IT should be clear to the more discerning among us that the dire economic straits the country is in has placed a damper on any fulsome celebration of our 50th anniversary of Independence. That this is so is an indication of the country’s failure to manage its economy over the years; the extent to which our political economy has become a hostage to tribal political clientelism; the extent to which we value “bling” over deep philosophical introspection about our identity as a people and the extent to which we have abdicated any sense of moral responsibility in our pursuit of materialistic goals.
The pursuit of materialism unimpeded by any moral accountability for the neighbour has forced many of us to have a first-world taste in the midst of a burgeoning debt burden and rising poverty levels. With all this in mind, the proper focus of the 50th year of celebration should be one which calls the nation to a deeper introspection over the road we have travelled and the direction we should take in the next 50 years in building a viable society.
One of the missing aspects of the celebration as I have seen it so far is the absence of a deep, philosophical reflection on our identity as a people; reflection on where we have gone wrong and what must be done to correct the course on which we are currently embarked. The people have not been called on to rally around a set of objectives that could inspire patriotic loyalty. We seem to be making up things as we go along and so there seems to be a hodge podge of things to be done but no set of national objectives to be reached.
If there are, then the planners have been dismal in their failure to let the people know about them or to get them energised around them. What is emerging are a few events that are more expressive of their entertainment content than any deep reflection on who we are as a people, the road which we have travelled these 50 years and the future into which we hope to enter for the next 50.
All this is not intended as a criticism of any persons but of a process devoid of proper planning. The present brouhaha regarding the selection of a song for the celebration is symptomatic of the lack of proper planning that has gone into the event. The change of administration on December 29, 2011 has not helped. The previous administration under the then indefatigable minister of culture, Babsy Grange, had done some work, but suddenly and unexpectedly the electorate pulled the rug from under her and Lisa Hanna was given what now appears the unenviable task to carry on with the project. In the short time she has held the portfolio as minister of culture, it is clear that she has been given basket to carry water.

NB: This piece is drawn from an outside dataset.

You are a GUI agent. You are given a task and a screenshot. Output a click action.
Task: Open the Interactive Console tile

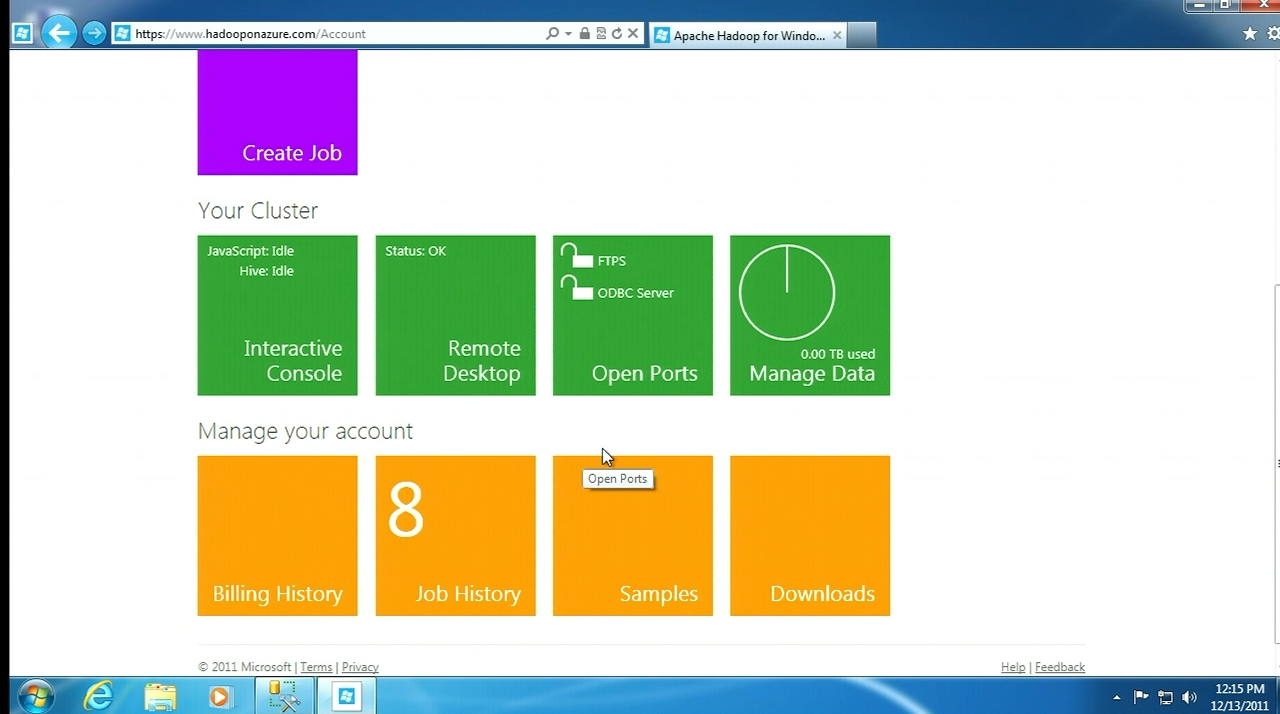[277, 315]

What has been remarkable is the amount of water she has been able to carry in it. In an austere budget year, she is being asked to put on a celebration that is way beyond the government’s financial capacity. Yet, the people expect to have a great time, to be well entertained, and there need not be any worry that the resources are not there for this to happen. Those who are calling on the minister to resign have mis-diagnosed the situation. She certainly has not been lazy in her approach; she has worked hard and assiduously to unscramble omelettes into hard eggs, and it is unfair for her to be used as the sacrificial lamb for problems that have emerged and that are way beyond her capacity to solve. Certainly there have been missteps but they are not of the gravity to merit her resignation.
As a young minister and someone who is new to the portfolio she has done her best in the circumstances. It is important for the government to have affirmed her in her work, because, God knows, she needs it at this time. We have a penchant to tear down people when we sit in the comfort of the pavilion. We see all the balls that the batsman should swing to the boundary instead of playing defensive strokes. But if we should ever be given the bat and placed to face the opening over from a Michael Holding, we would have more appreciation of what goes on at the stumps.
This is not to say that criticisms must not be made, but we must be more careful in the way we offer them. Unless we believe and really know that we can do better we should be more humble in the criticisms we make of others and in the advice we offer. All of us must think carefully about removing a fence until we know for sure what we are replacing it with. My criticism of the way we have gone about the planning of the 50th year relates to a lack of communication that can galvanise the people around a set of achievable national objectives and an absence of a clear philosophical underpinning for this.
You do not get the sense that this is a “special” celebration and wonder what is so different about it than those that have gone before, except for a few add-ons. You do not get the sense that the Jamaican people “own” the project or that they have a great stake in it. I do not know what a meeting between the prime minister and the leader of the Opposition will achieve at this late stage, but it cannot hurt to have some dialogue. The big elephant in the room that people seem reluctant to acknowledge is a lack of funds to do a great project. Let us acknowledge our limitations so that expectations do not run too far ahead of our ability to fulfil them.
Professor Stephen Vasciannie
Let me take this opportunity to congratulate Professor Vasciannie on his posting as our ambassador to the United States. It is hard to find a more suitable and qualified emissary at this time. He will bring not only the prudence and good sense of his legal mind to the job, but the equanimity that one would expect of any diplomat operating in the context of today’s geopolitical realities. I wish him and his family a good tour of duty.